Rapat paripurna yang dipimpin oleh Wakil Ketua DPRD Muhammad Zubaidi ini dihadiri oleh Pimpinan dan anggota DPRD Kabupaten Probolinggo. Dari pihak eksekutif hadir Wakil Bupati (Wabup) Probolinggo Ra Fahmi AHZ, Sekretaris Daerah (Sekda) Kabupaten Probolinggo Ugas Irwanto, perwakilan Forkopimda serta sejumlah pejabat di lingkungan Pemerintah Kabupaten (Pemkab) Probolinggo.

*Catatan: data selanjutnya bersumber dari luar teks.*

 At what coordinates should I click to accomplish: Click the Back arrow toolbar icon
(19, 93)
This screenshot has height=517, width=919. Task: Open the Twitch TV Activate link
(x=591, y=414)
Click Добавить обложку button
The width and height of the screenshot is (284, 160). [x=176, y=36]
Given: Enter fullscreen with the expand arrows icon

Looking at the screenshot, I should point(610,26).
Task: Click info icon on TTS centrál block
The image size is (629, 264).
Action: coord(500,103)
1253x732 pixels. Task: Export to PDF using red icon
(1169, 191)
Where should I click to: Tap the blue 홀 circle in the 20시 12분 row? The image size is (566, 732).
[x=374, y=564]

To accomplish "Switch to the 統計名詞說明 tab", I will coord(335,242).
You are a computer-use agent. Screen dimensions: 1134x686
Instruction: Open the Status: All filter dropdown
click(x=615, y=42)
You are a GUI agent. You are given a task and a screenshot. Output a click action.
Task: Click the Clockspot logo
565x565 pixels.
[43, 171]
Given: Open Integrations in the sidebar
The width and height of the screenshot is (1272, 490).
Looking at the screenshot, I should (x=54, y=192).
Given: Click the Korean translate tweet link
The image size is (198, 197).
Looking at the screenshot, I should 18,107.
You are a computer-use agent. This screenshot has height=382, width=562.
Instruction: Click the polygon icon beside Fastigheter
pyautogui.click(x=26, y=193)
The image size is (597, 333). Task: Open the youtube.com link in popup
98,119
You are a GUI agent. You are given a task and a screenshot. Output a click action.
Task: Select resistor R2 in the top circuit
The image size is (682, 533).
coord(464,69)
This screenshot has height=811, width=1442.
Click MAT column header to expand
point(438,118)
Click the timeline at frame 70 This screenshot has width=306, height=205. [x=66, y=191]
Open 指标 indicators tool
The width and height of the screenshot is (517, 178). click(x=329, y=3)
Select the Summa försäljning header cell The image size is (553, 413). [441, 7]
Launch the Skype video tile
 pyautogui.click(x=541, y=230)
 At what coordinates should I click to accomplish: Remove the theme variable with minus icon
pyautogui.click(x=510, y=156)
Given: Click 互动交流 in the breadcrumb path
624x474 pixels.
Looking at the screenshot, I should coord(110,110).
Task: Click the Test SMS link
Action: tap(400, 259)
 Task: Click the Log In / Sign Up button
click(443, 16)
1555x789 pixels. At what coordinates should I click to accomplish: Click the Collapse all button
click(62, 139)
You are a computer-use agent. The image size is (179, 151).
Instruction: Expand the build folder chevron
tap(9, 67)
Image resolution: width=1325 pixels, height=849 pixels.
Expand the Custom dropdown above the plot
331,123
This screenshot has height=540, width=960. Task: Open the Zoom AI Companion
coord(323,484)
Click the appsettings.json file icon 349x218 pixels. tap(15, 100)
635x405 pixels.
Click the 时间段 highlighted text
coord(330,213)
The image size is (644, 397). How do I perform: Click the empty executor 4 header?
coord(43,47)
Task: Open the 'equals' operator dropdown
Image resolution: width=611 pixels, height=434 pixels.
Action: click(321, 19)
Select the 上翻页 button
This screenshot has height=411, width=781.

Dalam rapat tersebut, masing-masing Fraksi-fraksi DPRD (Fraksi Partai Golkar, Fraksi Partai Kebangkitan Bangsa, Fraksi Partai Gerindra, Fraksi Partai NasDem, Fraksi PPP dan Fraksi Partai Demokrasi Indonesia Perjuangan) menyampaikan Pemandangan Umum (PU) nya terhadap Raperda APBD Tahun Anggaran 2026.
Fraksi Partai Golkar menyoroti Pendapatan Asli Daerah (PAD) yang ditargetkan mencapai Rp 446.038.434.876 pada tahun 2026. Angka tersebut mengalami kenaikan mencapai 10,38 persen atau Rp 41.961.696.498 dari anggaran tahun sebelumnya sebesar Rp 404.076.738.378. Fraksi Golkar memberikan apresiasi atas upaya inovatif pemerintah daerah dalam meningkatkan pendapatan PAD di tengah kondisi perekonomian nasional yang fluktuatif.
Fraksi Partai Kebangkitan Bangsa (PKB) mengambil fokus pada pentingnya peningkatan bantuan keuangan kepada partai politik (banpol). Menurut mereka, selama satu dekade terakhir nilai banpol tidak mengalami kenaikan. Peningkatan banpol dapat meningkatkan kualitas pendidikan politik pada masyarakat serta meningkatkan peran masyarakat dalam mewujudkan demokrasi yang lebih terarah dan berkelanjutan.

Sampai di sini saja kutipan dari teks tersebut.